→ **ASSIGNMENT**
The records follow. Transcribe only the lines from the line containing "The height and" through the end, both ends included, and leave out the pictures.
----- GIVEN INFORMATION
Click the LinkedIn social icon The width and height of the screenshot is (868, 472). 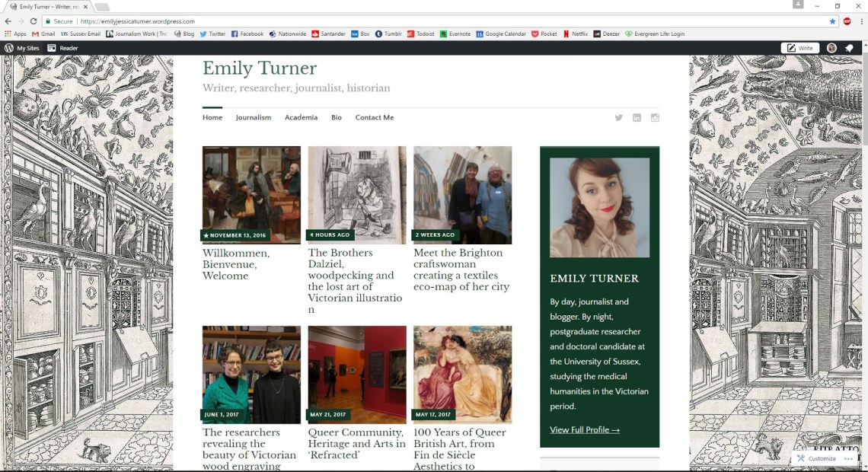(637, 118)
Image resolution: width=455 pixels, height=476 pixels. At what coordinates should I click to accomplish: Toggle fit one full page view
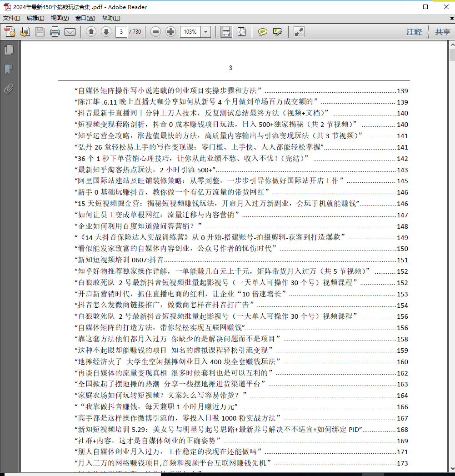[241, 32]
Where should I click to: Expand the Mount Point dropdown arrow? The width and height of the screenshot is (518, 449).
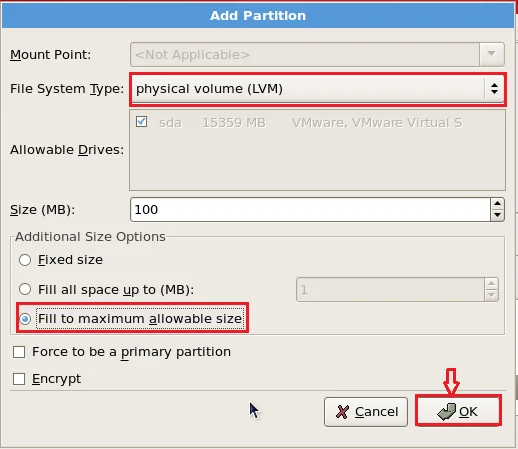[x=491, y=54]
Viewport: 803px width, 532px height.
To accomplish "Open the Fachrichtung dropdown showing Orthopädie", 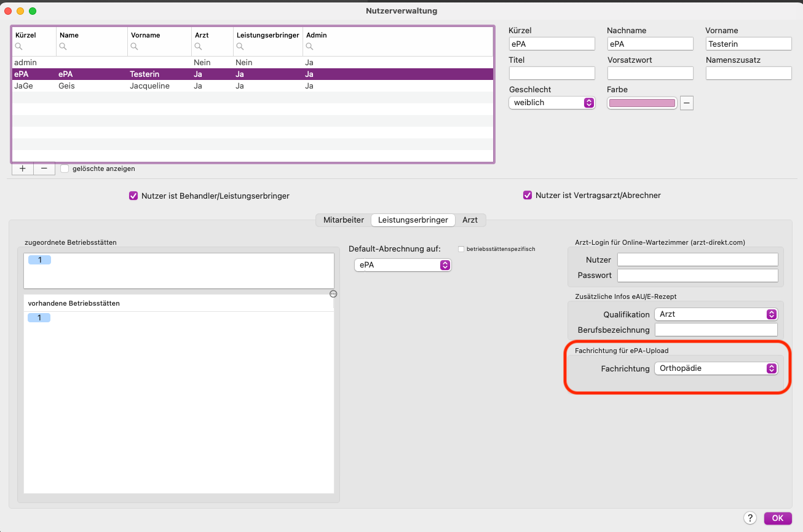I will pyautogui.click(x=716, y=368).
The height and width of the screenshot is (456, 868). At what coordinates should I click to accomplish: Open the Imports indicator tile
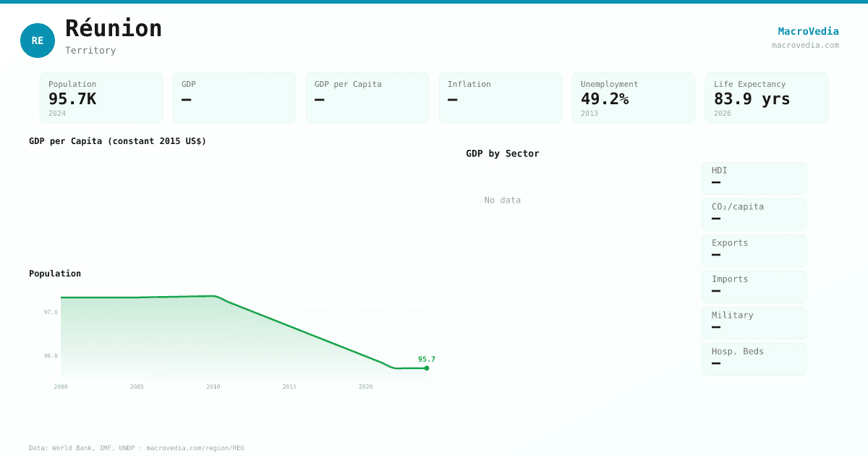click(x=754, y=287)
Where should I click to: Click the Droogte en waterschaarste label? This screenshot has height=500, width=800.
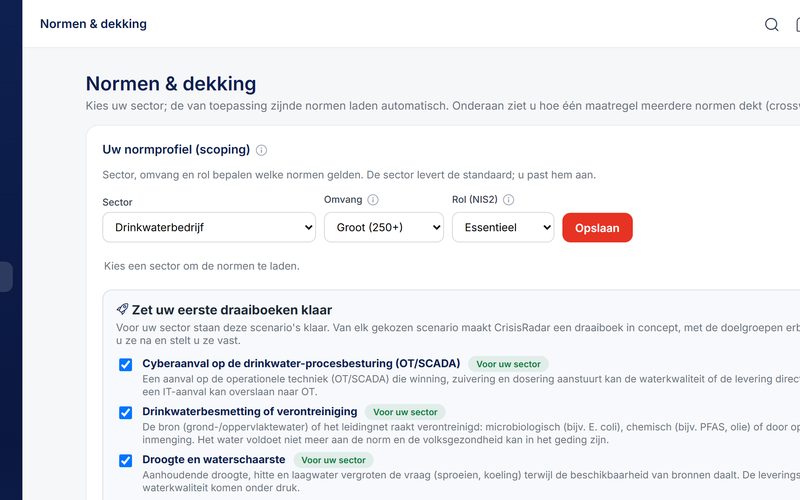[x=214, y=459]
----------
→ **OUTPUT BELOW**
The height and width of the screenshot is (456, 868). At what coordinates should I click to accomplish: Open the Imports indicator tile
click(x=754, y=287)
Where should I click to: Click the Droogte en waterschaarste label? This screenshot has height=500, width=800.
[x=214, y=459]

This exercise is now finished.